La debilidad física Stalin -desconfiado de todo y de todos- saltaba a la vista desde hacía meses, a pesar de lo cual andaba en los preparativos para una purga más entre sus colaboradores.  Todos lo sabían y temblaban, se sentían impotentes. Él se había negado a admitir el deterioro de su salud, pero en el XIX Congreso del Partido Comunista por primera vez permitió que otro (Malenkov) pronunciara el discurso más importante, con el informe del Comité Central. Al mismo tiempo colocó a Kruschev en posición preeminente, al asignarle el segundo discurso, relativo a los cambios en la estructura organizativa del partido.

Dentro y fuera de la Unión Soviética, ese gesto inusual fue interpretado como la señal de que comenzaba a fomentar enfrentamientos entre aquellos incondicionales suyos, como otra jugada más para seguir gobernando sin rivales de ninguna clase y con todo el poder en sus manos. Stalin se rodeaba de gente sin especiales condiciones intelectuales, sin brillo propio, carentes de liderazgo. Era uno y único  porque había eliminado todos los controles. No tenía contrapesos. Era temido y venerado, lo que luego dio lugar a la célebre frase “culto a la personalidad”, estampada por Kruschev en el XX Congreso para destrozar por siempre la imagen del autócrata.
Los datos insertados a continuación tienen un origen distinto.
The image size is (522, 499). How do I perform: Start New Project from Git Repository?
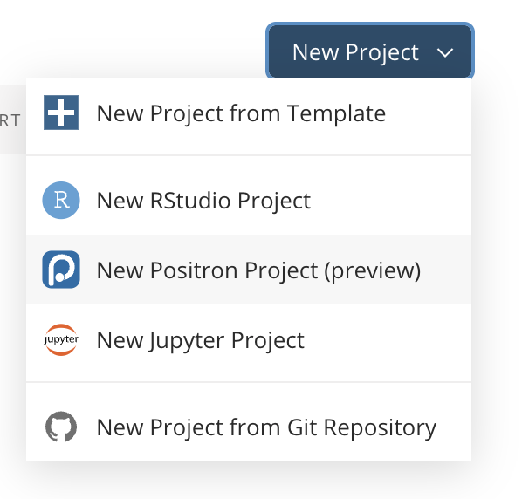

Malenkov  tomó tempranas ventajas con aquella posición privilegiada en el XIX Congreso del PCUS, y a él correspondió el panegírico en las fastuosas exequias del autócrata, colocándose como sucesor. Después de Stalin surgió una jefatura compartida encabezada por Malenkov, con Kruschev como segundo hombre del régimen, con el terrible Beria y otros.  La lucha continuó, con cada vez más firmes avances de Kruschev, hasta consolidar el poder en sí mismo. En el camino, Beria fue acusado de traición y ejecutado. Malenkov  fue depuesto y sindicado de traición, pero logró sobrevivir.

Es una historia larga, fascinante e imposible de resumir en pocas líneas. Llena de intrigas y miserias humanas, en un sistema que pregonaba la igualdad y la justicia entre los hombres, pero que en realidad beneficiaba a una élite corrupta e inclemente.